2024 State of Data Science and AI

In a world of ever-growing AI models with hundreds of billions of parameters, a lot of industry focus is placed on the extremes of computing. We read about companies working with petabytes of raw data, trillions of filtered data points, and the tools they use to train on clusters that cost $500K a day to rent. While these efforts represent an exciting niche of AI and ML, there’s a tremendous number of data tasks that do not require the cost or complexity of mega-scale AI projects. How should a data scientist tackle much more common problems where the scale might be “only” 10-100 GB of data? The answer might be simpler than you think!
We’ve learned a lot about how customers do their work over the years, and we’ve found that many data scientists begin their projects on their own laptops. They stage the data they are analyzing on the laptop’s internal storage and process it using Python scripts or Jupyter Notebooks running on the laptop itself. But why work this way, when the cloud is so ubiquitous and powerful? The biggest reason is avoiding friction. No matter how easy, provisioning a cloud server requires some effort (and sometimes approval), and getting data and software packages to and from that server is an additional chore and cost. A data scientist’s own computing device is always provisioned for their use, preloaded with the tools they prefer, and has few incremental costs to justify. Laptop users can freely switch between their favorite desktop productivity apps and command line tools as they work, which can be very helpful when writing documents or presentations with analysis results. Additionally, the quality of the internet connection is not usually a concern with local computation, which is especially important for hybrid workers who frequently work from different locations.
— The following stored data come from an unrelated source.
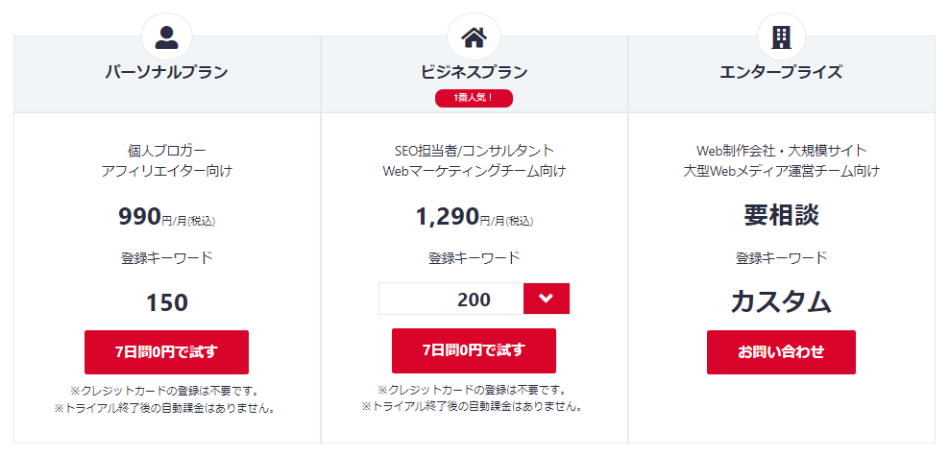The image size is (950, 456).
Task: Select the パーソナルプラン header title
Action: (167, 72)
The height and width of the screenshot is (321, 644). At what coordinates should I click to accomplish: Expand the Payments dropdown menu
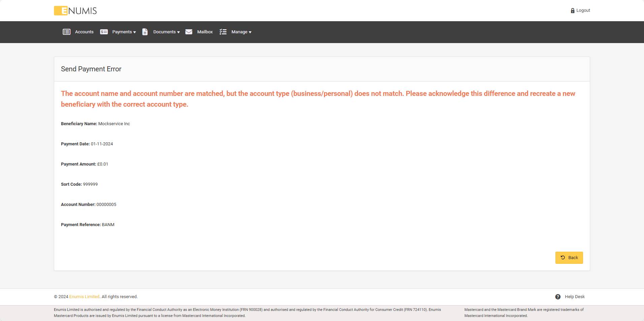pyautogui.click(x=124, y=32)
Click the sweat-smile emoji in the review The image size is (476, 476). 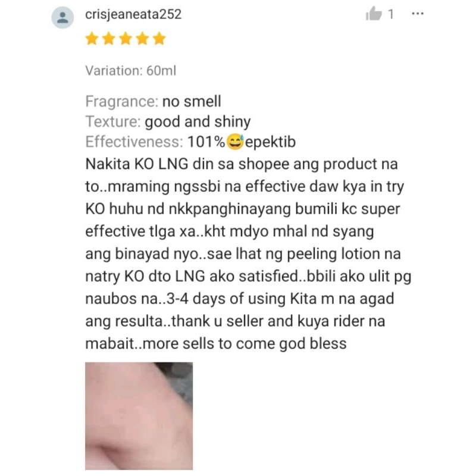click(x=235, y=142)
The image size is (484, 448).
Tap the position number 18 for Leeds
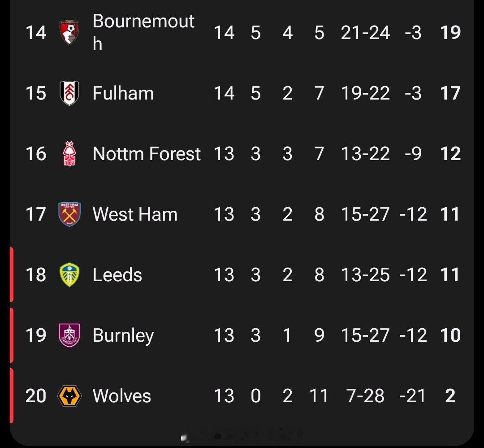coord(36,274)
How is this possible? It turns out that both computer hardware and data science software have been undergoing a quiet revolution.
The humble computer has increased in capability significantly in the past few years. Three major trends make a modern workstation quite the powerhouse for data science and AI:
Put all of this together, and a workstation can be an effective tool to efficiently load large data sets into memory and process them in parallel to get results, fast.
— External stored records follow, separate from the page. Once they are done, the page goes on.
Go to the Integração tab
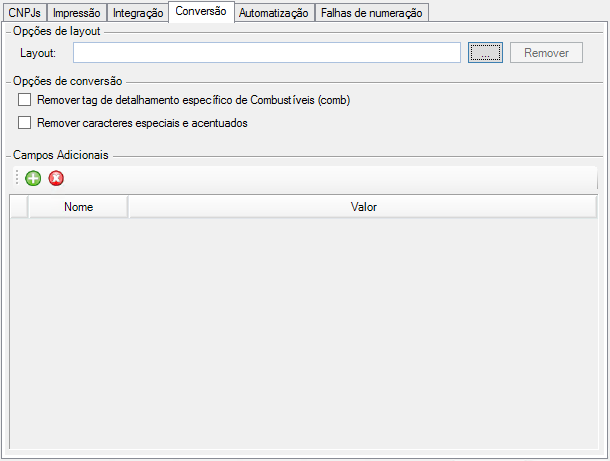This screenshot has width=610, height=461. pos(137,13)
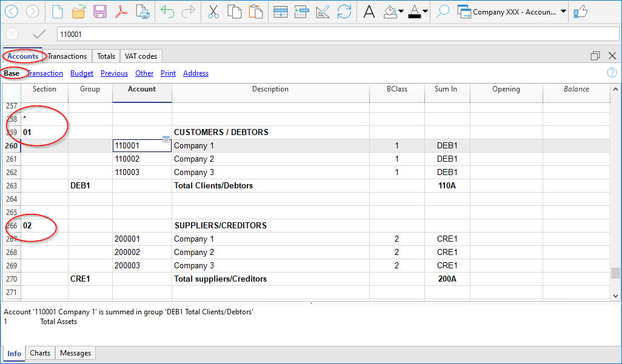Open the VAT codes tab
This screenshot has height=364, width=622.
tap(141, 56)
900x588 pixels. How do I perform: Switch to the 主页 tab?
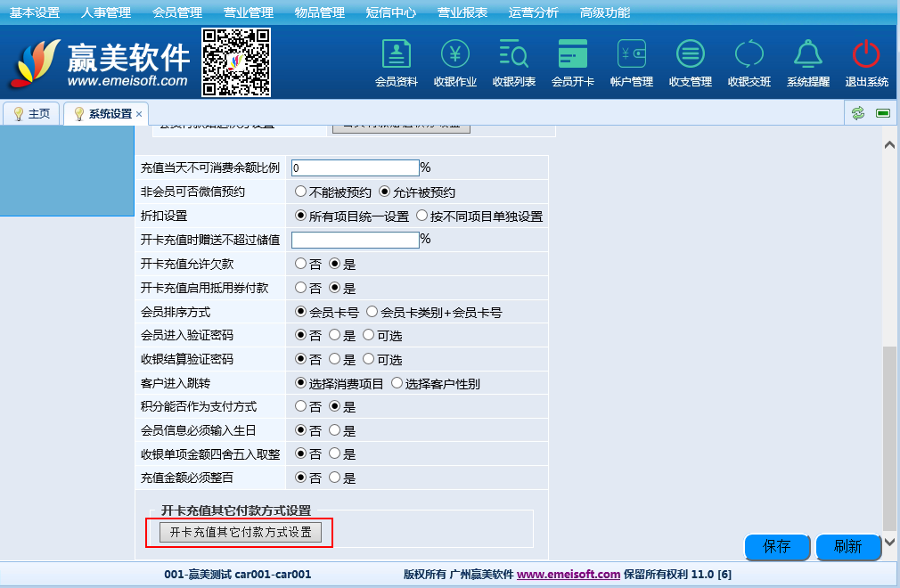coord(31,114)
In this blog, we are going to be benchmarking a selection of mobile and desktop workstations from Lenovo. We’ll test these in a few different data science and AI scenarios to highlight where different size, weight, and specifications for devices can have an impact in your workflow.
For mobile workstations these laptops represent two different tradeoffs on the spectrum between power and portability. Although available in a wide variety of configurations, we specifically tested the following.
CPU: Intel Core Ultra 9 (14 cores, 18 threads)
NPU: Intel® AI Boost w/integrated Intel® Core Ultra Processor – Max. 11 TOPS
GPU: Mobile NVIDIA RTX 3000 Ada Gen. Laptop GPU (8GB GDDR6 VRAM)
Memory: 64GB (Max. 64GB) DDR5 LPCAMM
Storage: 4 TB PCIe Gen4 NVMe
Technical Specifications on Lenovo.com
Product Page on Lenovo.com
CPU: 14th Generation Intel Core i7-14700HX (20 cores, 28 threads)
NPU: N/A
GPU: Mobile NVIDIA RTX 5000 Ada Gen. (16GB GDDR6 VRAM)
Memory: 32GB (Max. 192GB) DDR5
Storage: 1TB PCIe Gen.4 NVMe
Technical Specifications on Lenovo.com
Product Page on Lenovo.com
The Lenovo ThinkPad P1 is notable because it puts a lot of functionality in a very portable form factor, weighing in at only 4 lbs. The ThinkPad P16, on the other hand, offers one of the fastest CPUs and mobile GPUs available in any laptop form factor; however, it weighs in at 6.5 lbs.
CPU: Intel Xeon W7-2595X (26 cores, 52 threads)
NPU: N/A
GPU: NVIDIA RTX 5000 Ada Gen. (32GB GDDR6 VRAM)
Memory: 128GB (Max. 512GB) DDR5
Storage: 1TB PCIe Gen.4 NVMe
Technical Specifications on Lenovo.com
Product Page on Lenovo.com
CPU: Intel Xeon W9-3475 (36 cores, 72 threads)
NPU: N/A
GPU: NVIDIA RTX 6000 Ada Gen. (48GB GDDR6 VRAM)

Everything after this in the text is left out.